The Corner

Re: The Killing

Jonah — I will probably give The Killing’s second season a shot, but I have to say I wasn’t nearly as impressed with the first as you seem to have been.

(I don’t think there’s anything in this post that really counts as a “spoiler,” but if you haven’t made it at least halfway through the season and plan to watch it some day, you might want to skip it.)

A good murder mystery has to handle its red herrings deftly. It has to provide enough evidence to convince you a character is guilty, and then provide a plausible explanation for that evidence that’s consistent with his innocence. This show, to put it mildly, has not succeeded at this task.

I’m speaking, obviously, of the victim’s high-school teacher, Bennet Ahmed — the first Killing character who, in the eyes of the audience, was obviously guilty. For starters, lots of evidence built up very early in the season, making it clear that the creators would have to backtrack to keep the plot going through all the episodes. Second, he’s a black Muslim, and you don’t have to be a paranoid right-winger who sees liberal bias everywhere to know that he wouldn’t be depicted as the killer of a pretty white teenage girl.

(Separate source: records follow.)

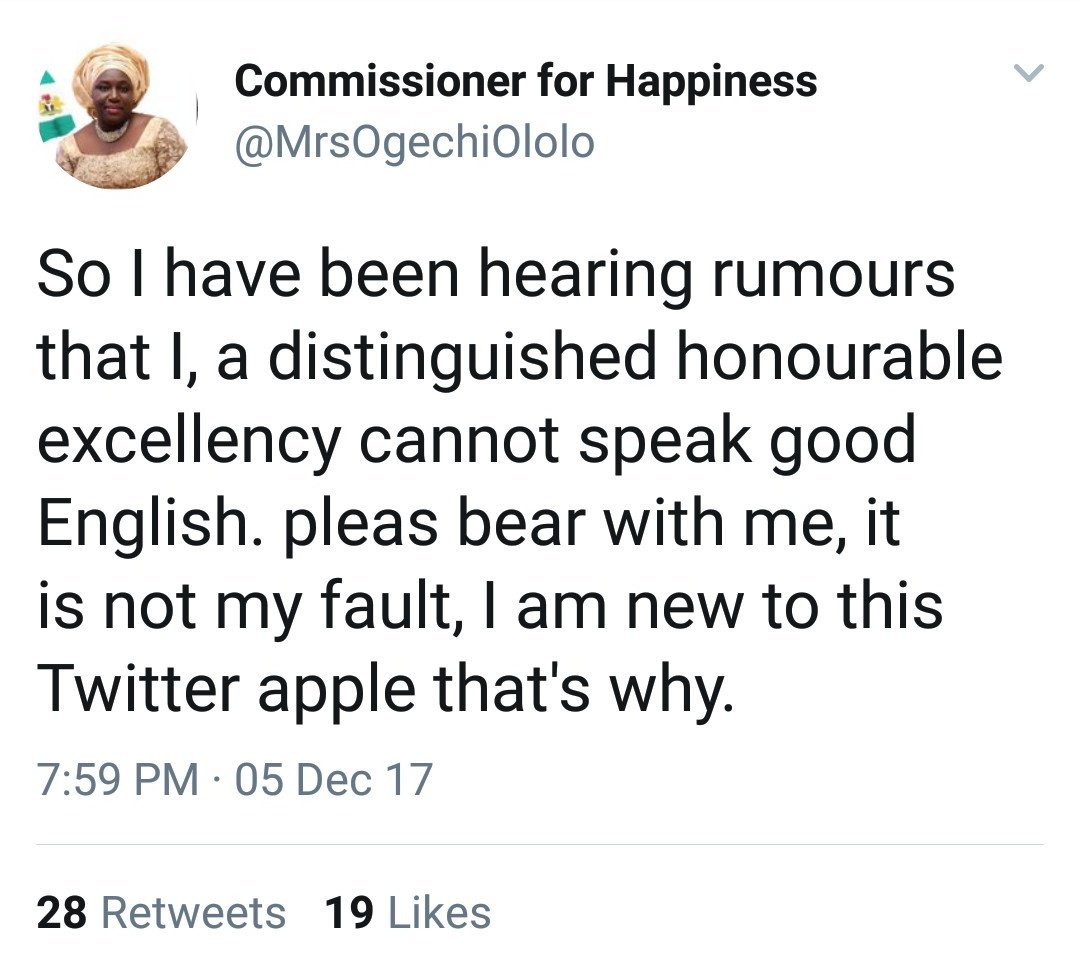Open the tweet options chevron menu
This screenshot has height=955, width=1080.
click(1029, 72)
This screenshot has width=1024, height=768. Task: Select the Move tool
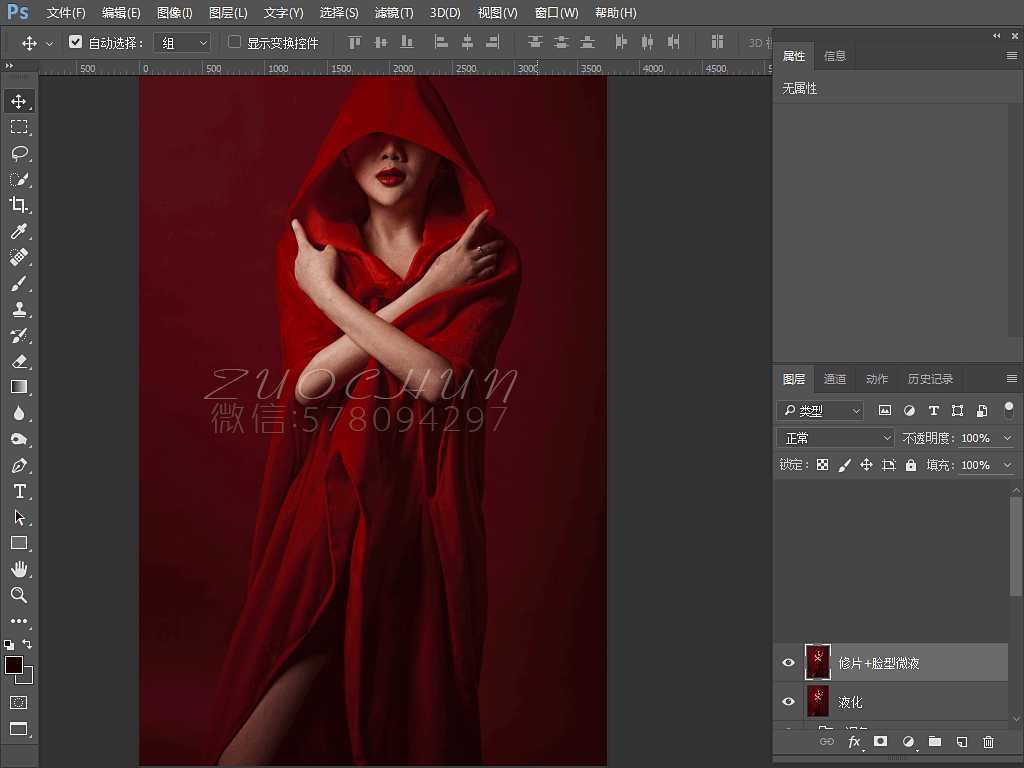20,100
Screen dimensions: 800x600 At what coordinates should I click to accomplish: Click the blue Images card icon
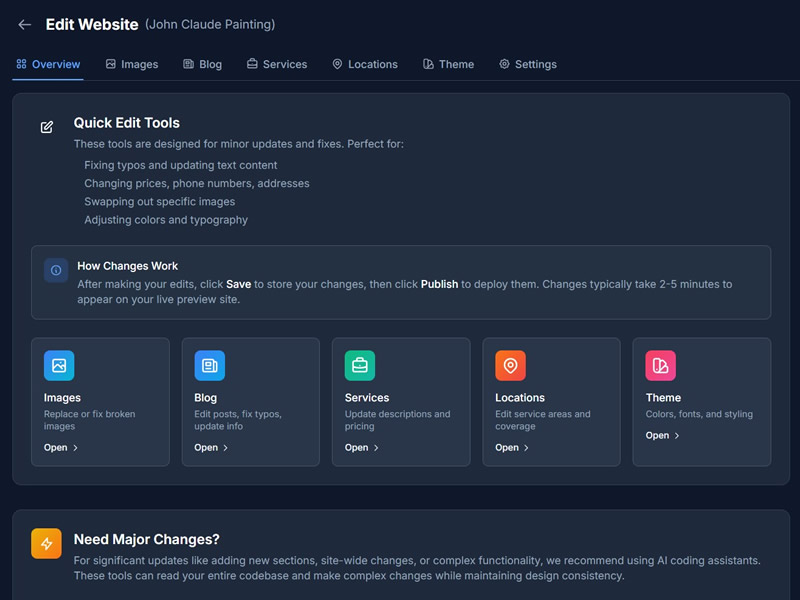point(59,366)
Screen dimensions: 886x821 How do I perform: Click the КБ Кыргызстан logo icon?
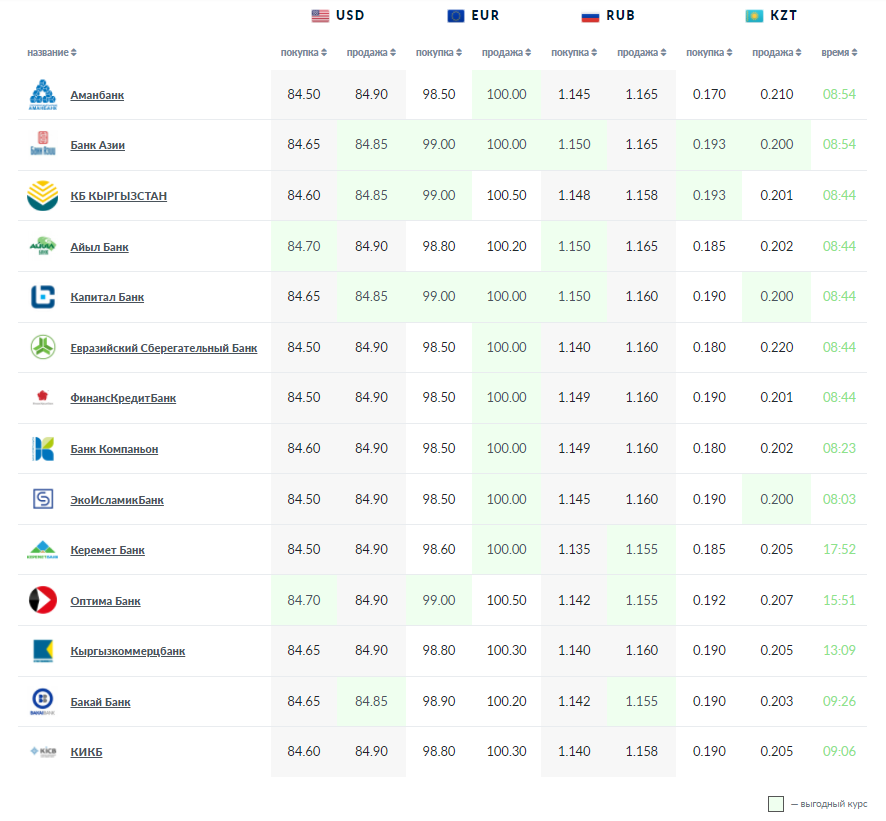(43, 196)
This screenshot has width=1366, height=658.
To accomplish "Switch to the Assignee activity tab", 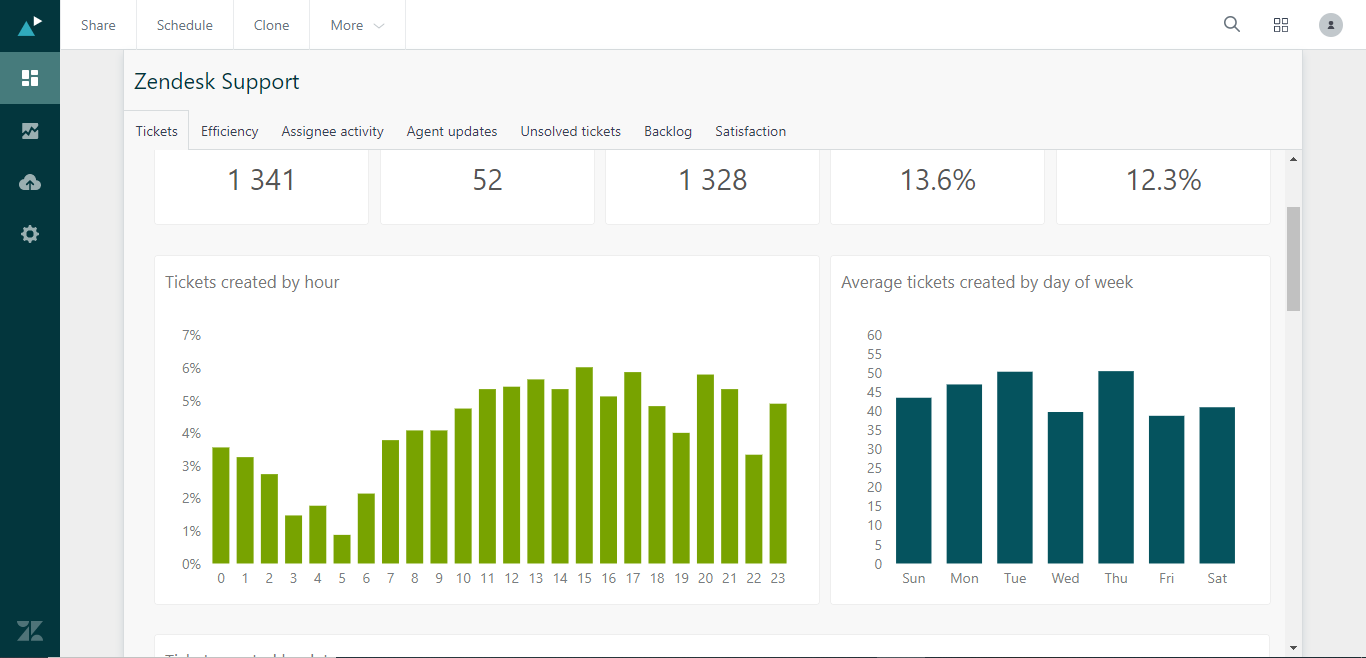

But third, and most important, the show failed spectacularly when it came time to re-explain the evidence against Ahmed. As Salon put it:

In the city of Seattle, population 563,374, police are investigating the high-profile murder of a high school student. At a certain point their case intersects with the FBI’s investigation of a local mosque. The mosque members are upset that the cops haven’t investigated the recent disappearance of another minor, Aisha. It turns out that Aisha and Rosie both showed up at Bennet’s house — on the same night? — and promptly disappeared. Both apparently owned the same Grand Canyon t-shirt. Same logo. Same color.

No, really.

You said you haven’t seen the finale yet, so regarding that, I won’t say anything beyond that I have mixed, but basically positive, feelings. And I agree that The Killing doesn’t engage in the kind of pandering that other crime dramas are prone to. But this “twist” was an insult to viewers, and I think the show will have to avoid similar tricks in the future.